Vi sono invece delle aperture da parte dell’opposizione che trova un Matteo Salvini disponibile ad appoggiare una qualunque forma di “taglio delle tasse”. La proposta di riduzione dell’imposta ha una evidente finalità di rilancio dei consumi degli italiani che ancora stentano a tornare alla normalità. L’imposta sul valore aggiunto incide per il 22% sul prezzo finale di beni e servizi acquistati dai consumatori finali che ne rimangono definitivamente incisi. Una sua riduzione, anche solo di qualche punto e seppur in via temporanea, potrebbe incentivare la spesa dei privati fin ora presi da mille dubbi sull’evolversi della situazione economica legata alla pandemia e frenati dall’assenza della liquidità promessa e non ancora arrivata.

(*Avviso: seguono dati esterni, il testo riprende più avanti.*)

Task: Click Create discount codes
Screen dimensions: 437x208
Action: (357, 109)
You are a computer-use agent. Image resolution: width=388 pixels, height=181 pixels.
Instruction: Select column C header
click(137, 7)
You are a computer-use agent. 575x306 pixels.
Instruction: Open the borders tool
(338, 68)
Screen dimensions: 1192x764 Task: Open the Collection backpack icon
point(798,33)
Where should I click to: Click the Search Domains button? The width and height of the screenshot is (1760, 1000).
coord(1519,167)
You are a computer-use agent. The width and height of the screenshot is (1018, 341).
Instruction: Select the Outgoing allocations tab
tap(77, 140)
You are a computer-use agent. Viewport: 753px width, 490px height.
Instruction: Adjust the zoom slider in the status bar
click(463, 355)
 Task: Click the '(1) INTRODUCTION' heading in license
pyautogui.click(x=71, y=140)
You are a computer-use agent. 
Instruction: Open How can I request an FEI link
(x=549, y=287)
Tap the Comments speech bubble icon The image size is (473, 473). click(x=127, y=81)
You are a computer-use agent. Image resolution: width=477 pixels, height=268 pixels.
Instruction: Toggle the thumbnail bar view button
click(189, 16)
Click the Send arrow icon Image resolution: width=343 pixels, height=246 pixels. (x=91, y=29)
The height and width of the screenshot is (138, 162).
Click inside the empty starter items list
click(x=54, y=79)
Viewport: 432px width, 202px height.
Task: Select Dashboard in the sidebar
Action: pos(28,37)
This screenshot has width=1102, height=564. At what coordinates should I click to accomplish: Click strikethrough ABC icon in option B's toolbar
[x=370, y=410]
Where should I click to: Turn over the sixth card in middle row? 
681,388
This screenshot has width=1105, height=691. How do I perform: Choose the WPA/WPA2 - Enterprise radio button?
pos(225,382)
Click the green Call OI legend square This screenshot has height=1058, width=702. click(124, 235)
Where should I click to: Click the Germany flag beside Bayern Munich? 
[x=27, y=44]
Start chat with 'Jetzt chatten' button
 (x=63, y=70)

A beneficiarne sarebbero tutti i settori oggi più a rischio default quali la ristorazione, l’ospitalità (hotel e strutture alberghiere di tutti i tipi), viaggi e turismo, commercianti al dettaglio e artigiani.
Recentemente il decreto rilancio n. 34/2020 dello scorso maggio ha previsto la cancellazione delle clausole di salvaguardia e in tal modo è stato eliminato il rischio contrario, e cioè di aumento delle aliquote Iva. La proposta comunque non sembra allineata alla riforma strutturale del sistema fiscale che è stata suggerita dal “Piano Colao”, contenente appunto le iniziative per il rilancio dell’Italia nel periodo 2020-2022 da poco presentato al presidente del Consiglio dei ministri dal Comitato degli esperti in materia economica e sociale. Probabile l’ulteriore ricorso al debito pubblico per il finanziamento delle mancate entrate che deriverebbero dalla riduzione dell’Iva.
Il Portogallo registra la flessione minore (- 1%), segue la Spagna (-3,1%), la Germania (- 9,2%), l’Italia (-13,7%), il Regno Unito (-14,3%), l’Irlanda (-15,4%) e la Francia (-25,1%). A causa della forte contrazione dei consumi tutti i Paesi decrescono a ritmi differenziati rispetto allo stesso periodo del 2019. La Francia è l’unico Paese che partendo già nel 2019 con tassi decrescenti (-17,7%) peggiora il tendenziale di 7,4 punti percentuali (pp). Gli altri Paesi registravano un tasso di crescita positivo a fine 2019 rispetto all’anno precedente. La Spagna cresciuta nel 2019 dell’1,9% peggiora in trend di soli 5 pp; il Portogallo cresciuto lo scorso anno del 7,5% perde 8,5 punti. La Germania, l’Italia, l’Irlanda e il Regno Unito hanno registrato le maggiori flessioni nel primo quadrimestre rispetto alla fine del 2019 perdendo rispettivamente 12,8 pp (+3,6% 2019); 16,2 pp (+2,5% 2019); 21,6 pp (+6,2% 2019) e 23,6 pp (+9,3% 2019). Con specifico riferimento all’Italia il documento del Mef evidenzia che in termini generali si registra una decrescita tendenziale (-4,4%) per effetto dell’andamento negativo delle imposte indirette (-13,8%) che prevale su quello positivo delle imposte dirette (+3,8%). Tra le imposte dirette decrescono le entrate derivanti dall’imposta sulle persone fisiche (-0,6%) mentre crescono le entrate dell’imposta sulle società (+6,9%). Tra le imposte indirette si contrae il gettito dell’Iva (-13,7%), quello dell’accisa sugli oli minerali (-14%), dell’imposta di registro (-24,8%) e dell’accisa sull’energia elettrica (-1,8%). Positivo, invece, il risultato dell’imposta bollo (+10,8%).